In Federalist 51, James Madison stated “Justice is the end [i.e., goal or purpose] of government.  It is the end of civil society.  It ever has been and ever will be pursued until it be obtained, or until liberty be lost in the pursuit.”  As we see the abuse of power wielded by the FBI, the Department of Justice, and perhaps others in the Obama administration over the fourth amendment rights of those involved in the Trump presidential campaign, we must demand that justice against those who mishandled their public trust be brought to justice, else, as Madison warns, liberty for all of us will be lost.
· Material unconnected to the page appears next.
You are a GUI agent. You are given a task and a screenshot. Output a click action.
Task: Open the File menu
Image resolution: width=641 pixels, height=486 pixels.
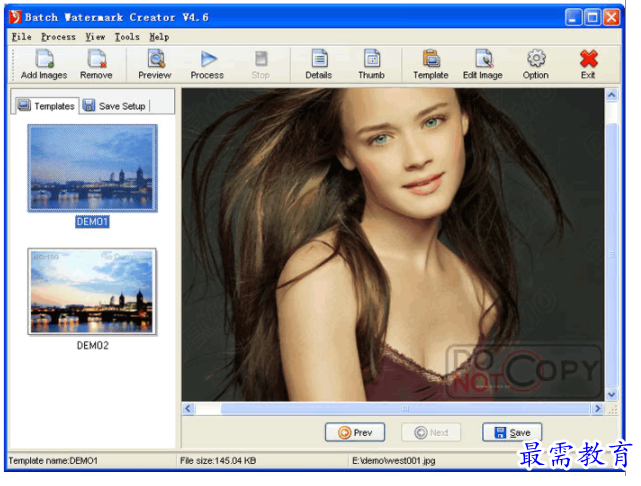tap(21, 37)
However, in trying to bring justice back to being the foundation of our government and our society, we must look deeper into how it was that justice came to be lost.  Baron Charles de Montesquieu began the opening of Part I, Book 8 in his monumental work, The Spirit of the Laws (published 1748), with these words:  “The corruption of each government almost always begins with that of its principles.” 
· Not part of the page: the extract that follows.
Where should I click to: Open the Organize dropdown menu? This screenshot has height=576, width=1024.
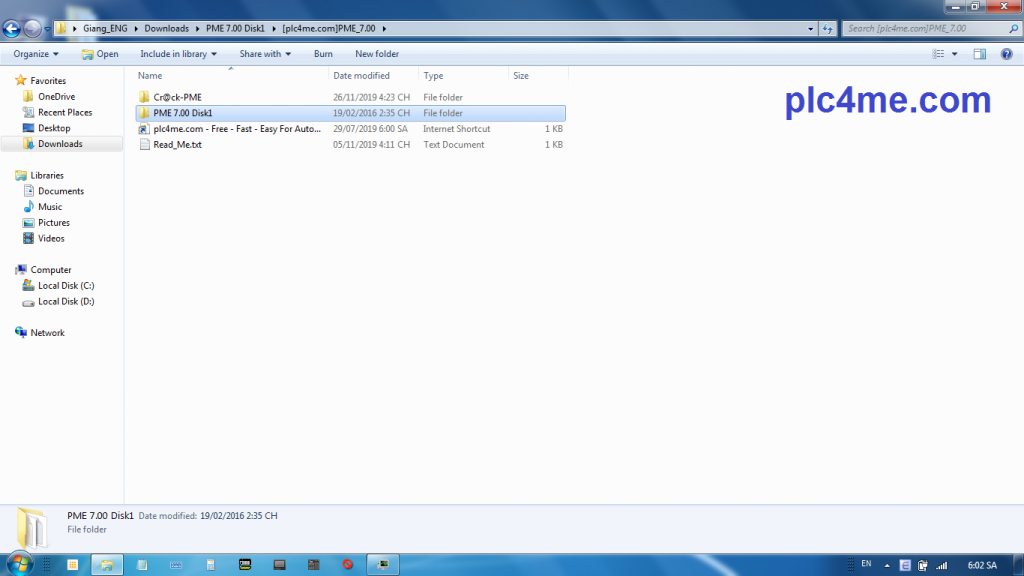click(36, 54)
This then leads us to ask what principles within our government have been corrupted that led to its current state of corruption?  To answer this question we must return to the principle that motivated our founders to take that step for freedom and independence, namely that “all men are created equal, that they are endowed by their Creator with certain unalienable rights.”  The import of this phrase is that all men are therefore to be treated equally, which is the essence of the concept of justice.

How then is justice for all to be achieved (as we say in the closing of our pledge of allegiance)?  This question was answered by Frederic Bastiat in his treatise The Law in 1850.  He posits the question repeatedly “What is the law?”, to which he consistently gave a one word answer:  “justice.”  Putting this all together we have the principle that justice can exist only when all men are treated as they were created, namely, equal under the law.  When those of a supposed “higher class” are given a pass for violations of law that others would suffer severe punishment, then the principle of justice has died and along with it the principle of a representative government.

Returning to Montesquieu, he went on to give this analysis of how to reverse this situation when it occurs within a republic:  “When a republic has been corrupted, none of the ills that arise can be remedied except by removing the corruption and recalling the principles; every other correction is either useless or a new ill” (Part I, Book 8, chapter 12).

How then are we to remove this corruption and return to our principle of justice?  To answer this question we must look at who has brought about this corruption.  In chapter 5 Montesquieu gave the answer:  “Aristocracy is corrupted when the power of the nobles becomes arbitrary; there can no longer be virtue either in those who govern or in those who are governed.”  Indeed, do not most of those in Congress, and especially in the higher levels of bureaucratic power, act aristocratically as though they are nobility?  This is what happens when those who are given the reins of power refuse to relent them to others and remain in office year after year.  Montesquieu continued, “Extreme corruption occurs when nobility becomes hereditary; the nobles can scarcely remain moderate.”  We claim that we do not have nobles and hereditary claims to the right of power and position, but when incumbency is the rule rather than the exception, and those serving in departments of the government make a career of it, then most certainly we do have a class of “nobility” that has become for all intents and purposes “hereditary”, and as a result, extreme corruption sets in.  Once this occurs Montesquieu states that “Corruption will increase among those who corrupt, and it will increase among those who are already corrupted.”

 If ever there was a time, then, to “drain the swamp” that has become our national government, it is now.  We as voters can do our part by voting our “nobles” and “aristocrats” out of their positions of power and encouraging their replacements to alter the laws so that those in these myriads of unconstitutional bureaucracies can be removed as well and their power over us be diminished.  The ruins of our republic can be rebuilt and rise like a phoenix out of the ashes, but the time is getting very, very short.